Поток биологического экрана оградил меня неприступной стеной, и я двинулся дальше. Почва не налипала на ботинки скафандра: масса ее, казавшаяся вязкой, на самом деле обладала некоторой упругостью. Правда, несколько раз прямо из-под моих ног били струи газа, и тогда мне приходилось отступать назад и обходить стороной опасное место. Наконец, я смог различить впереди смутный абрис корабля, припавшего к поверхности планеты. Прожекторы его были включены и высвечивали край подножья огромного кристаллического «дерева», верхушка которого терялась где-то в клочьях тумана.
Я приблизился к ракетоплану, осмотрел беспорядочное скопление «корней», каждый из которых был толщиной со ствол векового земного дерева. Чернеющие провалы между ними казались входами в таинственные пещеры. Я осветил фонарем один из них. Огромное углубление уходило далеко под основание «дерева». Мне даже показалось, что там появилось какое-то движение, но это ощущение быстро прошло.
У трапа ракетоплана я включил аварийный вызов.
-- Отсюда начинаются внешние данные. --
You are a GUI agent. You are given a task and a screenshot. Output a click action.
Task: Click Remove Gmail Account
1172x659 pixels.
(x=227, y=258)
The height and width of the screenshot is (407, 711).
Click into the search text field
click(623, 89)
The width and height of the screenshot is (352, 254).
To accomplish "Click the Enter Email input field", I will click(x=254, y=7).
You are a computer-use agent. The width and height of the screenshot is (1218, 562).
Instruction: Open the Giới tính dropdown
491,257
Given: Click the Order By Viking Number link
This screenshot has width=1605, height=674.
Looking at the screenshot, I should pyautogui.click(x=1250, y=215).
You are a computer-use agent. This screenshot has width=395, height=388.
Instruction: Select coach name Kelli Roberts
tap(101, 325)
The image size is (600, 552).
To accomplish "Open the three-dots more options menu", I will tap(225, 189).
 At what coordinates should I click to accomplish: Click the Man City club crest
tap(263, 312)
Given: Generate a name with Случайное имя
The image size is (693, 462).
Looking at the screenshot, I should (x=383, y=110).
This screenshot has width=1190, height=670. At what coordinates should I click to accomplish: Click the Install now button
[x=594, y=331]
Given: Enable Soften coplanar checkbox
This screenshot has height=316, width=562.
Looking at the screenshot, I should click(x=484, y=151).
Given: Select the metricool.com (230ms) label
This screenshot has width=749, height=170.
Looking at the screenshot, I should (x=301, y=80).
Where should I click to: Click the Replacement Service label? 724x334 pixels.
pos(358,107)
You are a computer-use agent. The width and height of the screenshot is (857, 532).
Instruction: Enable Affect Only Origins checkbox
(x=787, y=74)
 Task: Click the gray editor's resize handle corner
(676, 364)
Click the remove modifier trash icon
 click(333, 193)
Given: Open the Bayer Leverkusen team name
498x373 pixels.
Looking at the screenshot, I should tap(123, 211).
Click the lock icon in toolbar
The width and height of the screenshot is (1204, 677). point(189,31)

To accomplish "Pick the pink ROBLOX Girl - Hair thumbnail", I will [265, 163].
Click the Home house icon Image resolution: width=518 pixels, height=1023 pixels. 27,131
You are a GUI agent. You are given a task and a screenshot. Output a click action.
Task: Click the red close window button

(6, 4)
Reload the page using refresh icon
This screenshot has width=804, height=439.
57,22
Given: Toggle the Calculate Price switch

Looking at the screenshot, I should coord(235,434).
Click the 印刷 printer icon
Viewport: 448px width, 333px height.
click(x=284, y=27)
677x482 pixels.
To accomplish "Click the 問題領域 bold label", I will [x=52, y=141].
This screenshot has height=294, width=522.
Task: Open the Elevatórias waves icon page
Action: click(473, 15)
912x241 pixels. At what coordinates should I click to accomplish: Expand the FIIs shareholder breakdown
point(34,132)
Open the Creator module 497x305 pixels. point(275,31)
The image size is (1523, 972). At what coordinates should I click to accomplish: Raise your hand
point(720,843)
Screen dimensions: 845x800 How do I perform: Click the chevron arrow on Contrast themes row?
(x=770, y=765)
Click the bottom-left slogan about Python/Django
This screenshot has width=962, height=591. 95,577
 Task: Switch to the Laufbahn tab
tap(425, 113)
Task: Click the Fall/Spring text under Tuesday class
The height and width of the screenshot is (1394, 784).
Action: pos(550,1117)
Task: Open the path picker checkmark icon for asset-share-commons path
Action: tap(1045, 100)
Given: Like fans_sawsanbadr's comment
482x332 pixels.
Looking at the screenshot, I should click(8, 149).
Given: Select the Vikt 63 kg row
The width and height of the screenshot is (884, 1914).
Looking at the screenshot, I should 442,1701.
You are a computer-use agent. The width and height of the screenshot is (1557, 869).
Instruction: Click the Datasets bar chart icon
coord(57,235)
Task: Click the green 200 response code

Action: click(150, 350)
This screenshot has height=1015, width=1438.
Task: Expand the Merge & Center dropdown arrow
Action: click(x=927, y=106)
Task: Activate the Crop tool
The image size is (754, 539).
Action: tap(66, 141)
Клим сразу же открыл люк, и я быстро забрался в шлюзовой отсек. Выждав, пока окончится процедура специальной обработки, отвинтил шлем высшей защиты и, не снимая основного скафандра, прошел на центральный пост управления. Фехнер ждал меня здесь же и сразу вышел мне навстречу. На нем был надет обычный скафандр без шлема. Сейчас он выглядел взволнованным, хотя по радио его голос казался мне спокойным.
— Как на поверхности? — поинтересовался он, лихорадочно блестя глазами.
— Признаться, я ожидал лучшего, — буркнул я. — Ну, что тут у тебя случилось?
Я остановился около пульта управления, осматривая приборы.
— Сам не понимаю, в чем дело! — пожал плечами Фехнер, подходя ко мне. — Перед отлетом все было исправно, и вдруг такое…
Я склонился к информационному дисплею бортовой ФВМ, прочитал показания приборов. Запросил ФВМ о неисправности. Тут же пришел ответ, сообщавший, что в третьем отсеке двигательной установки обнаружена поломка. Причины аварии выясняются. Я выпрямился, вздохнул.
— Что будем делать? — спросил Клим, внимательно следивший за мной.
— Пока мне ясно только одно: самим нам двигатели не починить. Придется возвращаться на Орбитальную на моем аппарате.
— А как же мой корабль?
— Оставим здесь. Ничего не поделаешь. Аппарат неисправен, и на орбиту нам его уже не вывести.
Клим задумчиво почесал в затылке.
— Да ты не волнуйся! — успокоил я его. — На Базе мы все объясним. Факт поломки ведь налицо! Они пришлют ремонтников. К тому же, не плохо было бы снарядить сюда и хорошую исследовательскую экспедицию. После всего, что мы здесь с тобой увидели, думаю, она прилетит очень скоро. Но это решать уже Совету Экономики и Совету Звездоплавания. Ладно, собирайся! Пора возвращаться, а то ребята на орбите неизвестно что о нас подумают.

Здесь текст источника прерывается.